Bei Menschen, die über nur wenige externe wie interne Ressourcen verfügten, steige das Risiko psychosomatischer Erkrankungen deutlich, warnte der Sozialpsychologe: “55 Prozent der Ressourcenarmen, aber nur 15 Prozent der Ressourcenreichen berichten in vergleichbar exkludierenden Lebenssituationen über regelmäßige Niedergeschlagenheit, 43 gegenüber 11 Prozent über Angstgefühle, 28 gegenüber 5 Prozent über Antriebslosigkeit.” Entsprechendes gelte für das Risiko, sich in exkludierenden Situationen überfordert zu sehen: “46 Prozent der Ressourcenarmen, aber nur 2 Prozent der Ressourcenreichen geben an, dass die Anforderungen, die mit exkludierenden Lebenslagen einhergehen, ihre Möglichkeiten übersteigen.”

Allerdings ist das Vorhandensein ausreichender persönlicher Ressourcen allein noch keine Garantie dafür, dass der Einzelne mit schwierigen Lebenssituationen klar kommt.
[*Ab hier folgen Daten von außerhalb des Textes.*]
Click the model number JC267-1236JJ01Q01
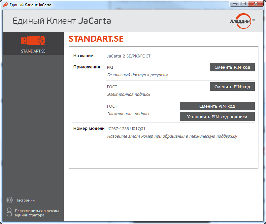Screen dimensions: 266x224 (126, 129)
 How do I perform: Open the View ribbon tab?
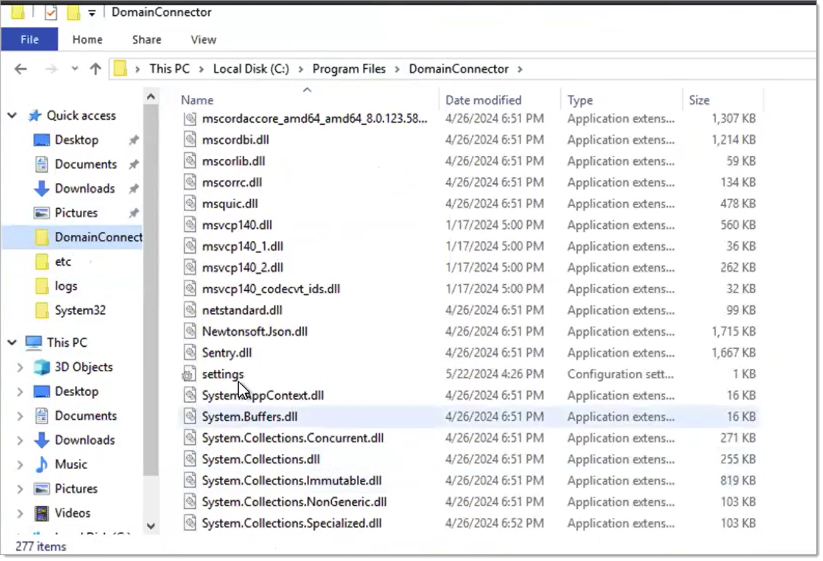[x=203, y=39]
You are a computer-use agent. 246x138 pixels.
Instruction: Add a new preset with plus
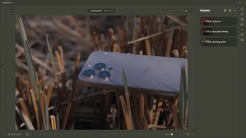click(x=235, y=10)
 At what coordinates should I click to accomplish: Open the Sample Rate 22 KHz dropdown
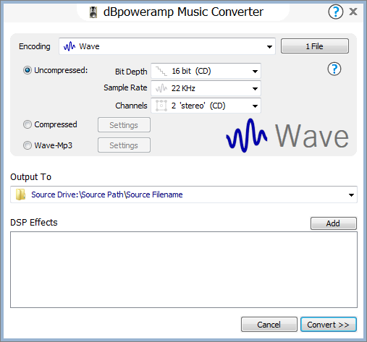(x=206, y=88)
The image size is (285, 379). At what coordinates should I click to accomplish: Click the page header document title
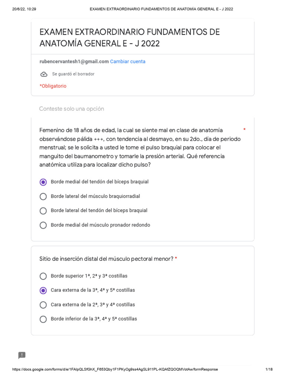tap(161, 9)
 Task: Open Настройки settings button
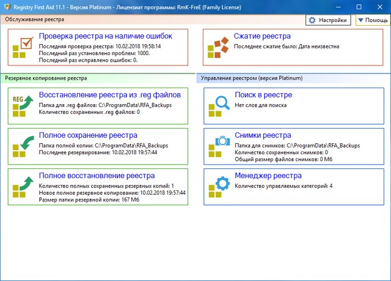pyautogui.click(x=329, y=20)
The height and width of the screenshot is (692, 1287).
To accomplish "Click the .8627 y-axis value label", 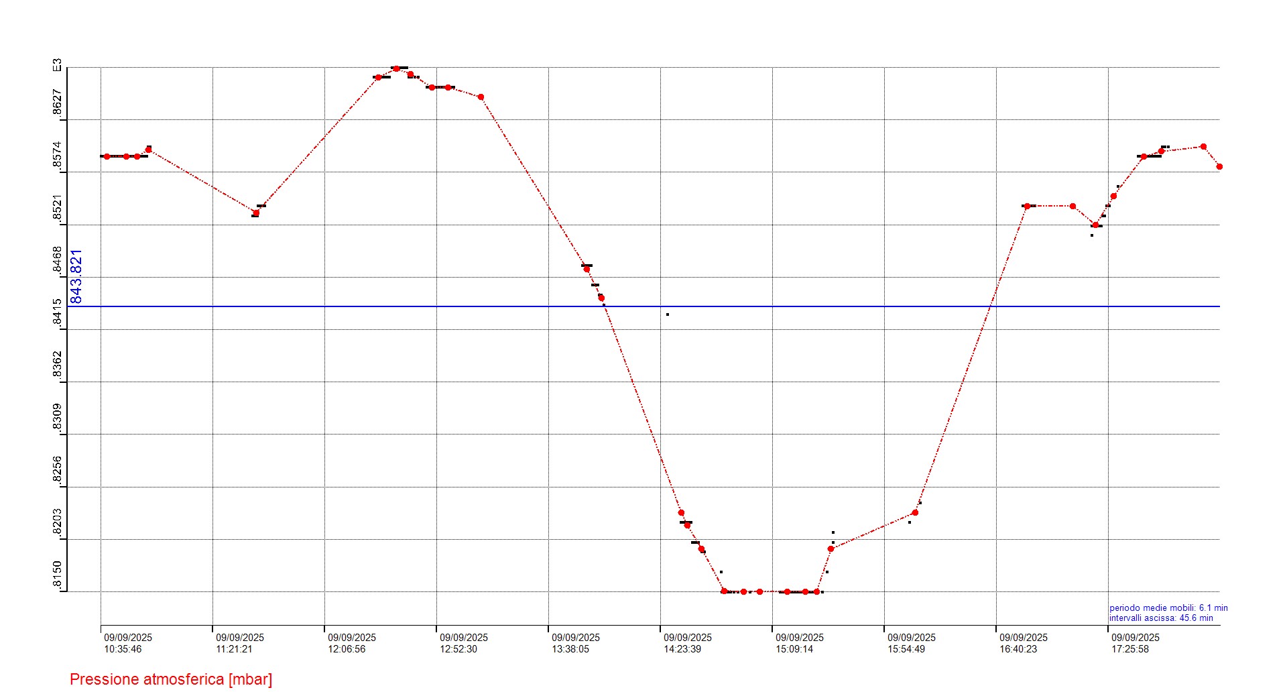I will click(58, 103).
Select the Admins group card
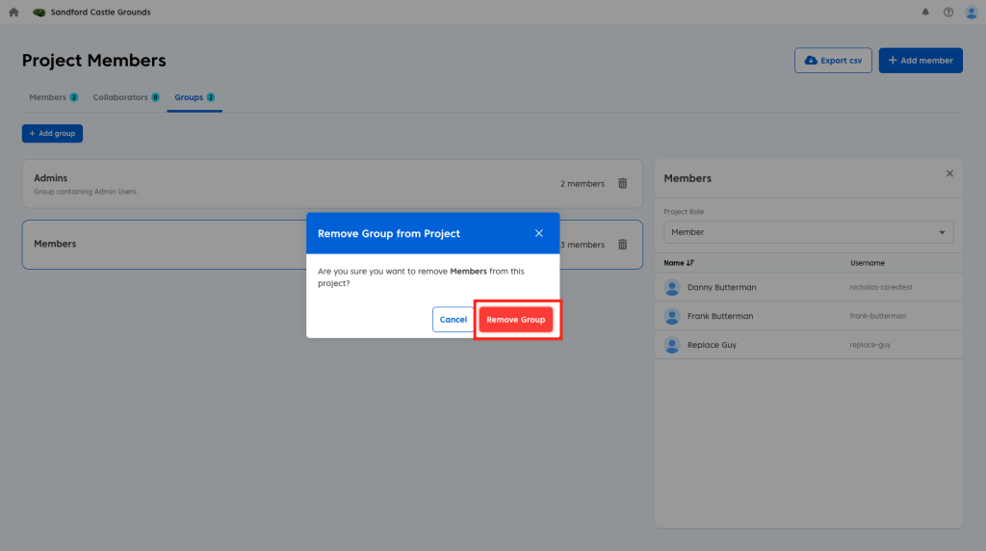Screen dimensions: 986x551 point(289,183)
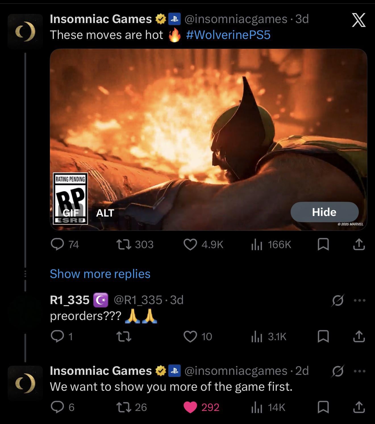The width and height of the screenshot is (375, 424).
Task: Unlike Insomniac's reply with 292 likes
Action: 190,407
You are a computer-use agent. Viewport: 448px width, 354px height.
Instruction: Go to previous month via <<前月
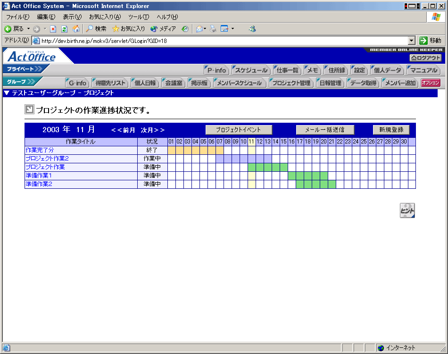tap(123, 130)
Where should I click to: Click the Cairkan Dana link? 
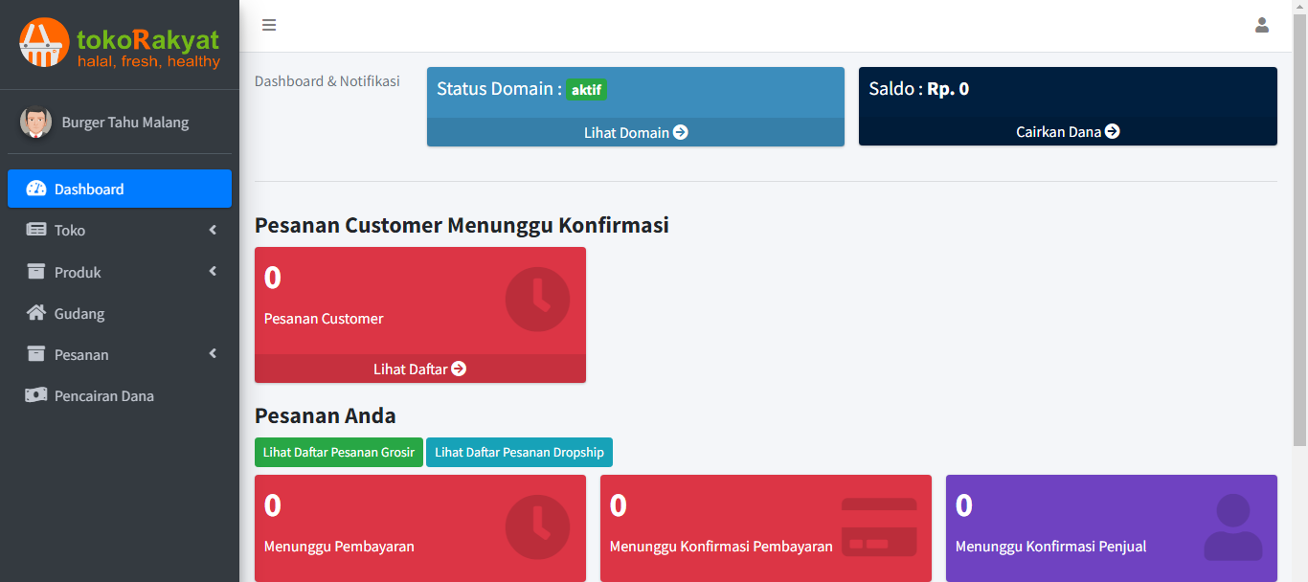pos(1067,132)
Entscheidend sei vielmehr, ob das Individuum sich noch als Teil der Gesellschaft sehe oder sich selbst als ausgeschlossen betrachte: “Wer für sich einen Platz im ‘gedachten Ganzen’ der Gesellschaft sieht, ist eher bereit für sich zu sorgen, als jemand, der sich verloren und ohne Repräsentanz in einer Bezugsgruppe im gesellschaftlichen Kosmos vorkommt” erklärte Soziologe Prof. Dr. Heinz Bude.

“Das Gefühl, nicht mehr richtig zur Gesellschaft zu gehören, von den gesellschaftlichen Prozessen und Ressourcen ausgeschlossen zu sein, scheint nach allen unseren Befunden eine Schlüsselerfahrung im Prozess des Umgangs mit exkludierenden Lebensverhältnissen zu sein“, sagte auch Lantermann. “Gleich, wie sonst die Lebensverhältnisse auch sein mögen, ob inkludierend oder eher exkludierend – wer sich gesellschaftlich ausgeschlossen empfindet, der ist in seiner praktischen Lebensführung stärkeren Belastungen ausgesetzt und neigt in stärkerem Maße zur Resignation, mangelnder Selbstsorge und Abwehr allen Fremdens.”